The school participates academically in ICAS examinations, Otago Problem Solving and Mathex (a regional mathematics competition). Culturally, the Huntley Jazz Band often competes locally and there are also annual public speaking and debating competitions. Every student is expected to do a sport and the school competes in sporting fixtures with other independent schools such as Lindisfarne preparatory. Some students are national representatives or champions in their sport.

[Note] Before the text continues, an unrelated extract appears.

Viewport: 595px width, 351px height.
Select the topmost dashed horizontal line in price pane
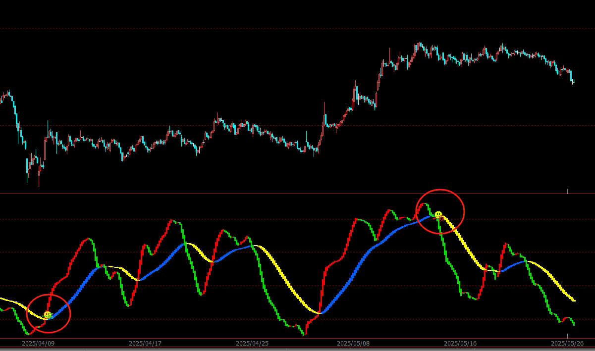(297, 28)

In the spiritual aspect, the Chapel of St. Barnabas had its centennial in 2009. There is a service in the chapel every Monday, Thursday and Friday morning, and Sunday evening. Social opportunities are also found, as there is a social with Carncot in Term 2 and Term 4.

==Headmasters==
From 1896 to 1954, the successive headmasters owned the school. In 1954, a Trust Board was established to purchase and run the school.

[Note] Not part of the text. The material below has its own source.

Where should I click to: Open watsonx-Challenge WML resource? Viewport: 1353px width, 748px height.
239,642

- 1896-1902 Basil Holt Wilson (jointly with Mather)
- 1896-1919 Charles Percival Mather(jointly with Wilson to 1902)
- 1919-1930 Frederick Duncombe Strombom
- 1930-1952 Royes Page Sherriff
- 1953-1969 Noel Vincent Rix-Trott
- 1970-1987 Bret M. Butler (then became headmaster of King's School, Auckland 1988-2000)
- 1988-2000 James H. Allan
- 2000-2004 Greg Thomson
- 2004-2014 Bradden Gay
- 2015- Sam Edwards

==Notable students==
- Philip Cooke (1893–1956), judge
- Tama Potaka (born 1976), member of parliament
- Sam Strahan (born 1944), All Black 1967-1973 (number 657)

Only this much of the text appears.